Text passage:
Tuesday, October 9, 2012


When I was a young boy my secret wish was to go out west, which I interpreted as Texas, because that seemed to be where most of the westerns that I saw on TV took place.  This place of my imagination was filled with wide open spaces clothed in scant vegetation and backed by mountains and by buttes and mesas, a place very different from the landscape of southern Michigan where I grew up with its lush, gently rolling hills and with not even a hint of a mountain in sight.  But that western landscape of my childhood was just the sort of terrain that we passed through on this second day of our adventure in south central Utah.

We first drove 20-30 miles west from where we stayed in Hanksville, Utah through the northern portion of Capitol Reef National Park, which is a long, narrow park that runs roughly north and south.   We then drove south along the eastern side of the park before heading west through a beautiful canyon at the southern end of the park and then drove back north to the west of the park to the road that we had initially driven to come into the park.  This was truly backcountry.  There were few other cars on the roads, long stretches of which were unpaved but easily passable, especially with Jeff's new Xterra.

One of the first places we stopped in Capitol Reef was to view some prominent petroglyphs that the Park Service had done a nice job in providing access to.

There is a grandeur to this area that is difficult to capture in photographs, particularly when you are trying to do so on the fly.  My first attempts were spent in photographing the many mesas that we passed by.  I was intrigued by the geology of the terrain and was trying to capture some of that as well as the overall landscape.  Here are a couple of those efforts.

Here was another attempt that included the highway to provide some context.

Stored items
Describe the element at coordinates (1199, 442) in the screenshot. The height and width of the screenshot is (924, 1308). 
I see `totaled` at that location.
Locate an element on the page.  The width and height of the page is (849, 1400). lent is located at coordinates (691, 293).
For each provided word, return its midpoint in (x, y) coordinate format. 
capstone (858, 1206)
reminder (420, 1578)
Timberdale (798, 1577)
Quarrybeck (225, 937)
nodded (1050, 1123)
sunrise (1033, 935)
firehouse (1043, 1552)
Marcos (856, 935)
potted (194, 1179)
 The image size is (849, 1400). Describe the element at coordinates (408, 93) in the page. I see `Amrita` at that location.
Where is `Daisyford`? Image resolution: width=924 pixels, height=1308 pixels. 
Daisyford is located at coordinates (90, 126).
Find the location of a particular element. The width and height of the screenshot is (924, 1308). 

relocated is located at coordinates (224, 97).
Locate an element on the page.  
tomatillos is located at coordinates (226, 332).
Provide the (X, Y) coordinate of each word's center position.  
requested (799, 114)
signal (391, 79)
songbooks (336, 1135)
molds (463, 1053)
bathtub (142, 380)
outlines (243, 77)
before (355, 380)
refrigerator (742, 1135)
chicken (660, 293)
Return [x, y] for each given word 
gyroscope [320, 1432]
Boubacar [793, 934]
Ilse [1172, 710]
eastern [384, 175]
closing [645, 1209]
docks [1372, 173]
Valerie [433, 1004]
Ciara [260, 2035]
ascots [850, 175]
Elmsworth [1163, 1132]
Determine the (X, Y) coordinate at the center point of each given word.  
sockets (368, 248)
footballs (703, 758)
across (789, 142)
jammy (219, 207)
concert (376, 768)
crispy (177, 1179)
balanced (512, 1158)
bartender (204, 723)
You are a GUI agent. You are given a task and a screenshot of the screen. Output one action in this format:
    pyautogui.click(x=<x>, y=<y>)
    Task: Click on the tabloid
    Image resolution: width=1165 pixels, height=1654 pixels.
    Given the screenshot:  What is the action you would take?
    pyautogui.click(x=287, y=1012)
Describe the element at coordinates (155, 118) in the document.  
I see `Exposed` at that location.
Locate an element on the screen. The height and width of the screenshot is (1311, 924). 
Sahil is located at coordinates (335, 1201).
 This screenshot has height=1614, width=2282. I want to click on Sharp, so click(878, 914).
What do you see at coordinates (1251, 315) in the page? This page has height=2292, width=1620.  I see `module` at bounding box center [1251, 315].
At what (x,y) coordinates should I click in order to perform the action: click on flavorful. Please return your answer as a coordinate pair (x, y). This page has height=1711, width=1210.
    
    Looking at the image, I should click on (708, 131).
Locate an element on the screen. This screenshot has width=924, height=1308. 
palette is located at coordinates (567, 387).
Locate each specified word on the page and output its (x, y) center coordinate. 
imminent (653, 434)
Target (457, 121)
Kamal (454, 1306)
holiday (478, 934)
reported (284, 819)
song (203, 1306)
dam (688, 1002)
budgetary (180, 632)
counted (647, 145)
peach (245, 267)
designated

Tasks:
a. Answer these questions from the Capitol Reef travel account:
(i) In what region did the writer grow up?
(ii) In which town did the travelers stay?
(iii) Whose vehicle made the unpaved roads easy to travel?
b. Extend the Capitol Reef travel account beyond its final sentence.

Answers for this exercise:
a.
(i) Southern Michigan
(ii) Hanksville, Utah
(iii) Jeff's (his new Xterra)

b.
But perhaps the best opportunities to capture this landscape were where the vista included successive ranges of mesas and mountains, as in the following shots.

I liked the dead trees in this first shot, but the shot below, cropped horizontally to emphasize the overall openness, I think does a better job.

There were numerous opportunities, too, to take a closer look at some of the lines created by the geology of the area, as in the following shots.

On the latter part of the drive, as we were heading back north, we passed through miles of aspen that were in full color.  Again, I had a problem trying to include both the color and the overall landscape of the scene without the shot looking too much like a scene from a dime store calendar.

As we passed through Capitol Reef a second time at the end of the day, Bei pointed out that the park included apple orchards that offered free apple picking, as long as you ate the apples in the grove.  Here was one of those groves.

Bei's adventure picking apples was threatened by a buck who loped through the grove toward her, apparently intent on heading her off from the apples.  But when she persisted, the buck backed off.

Taken with my Nikon D7000 with Nikkor 24-120mm f/4 lens.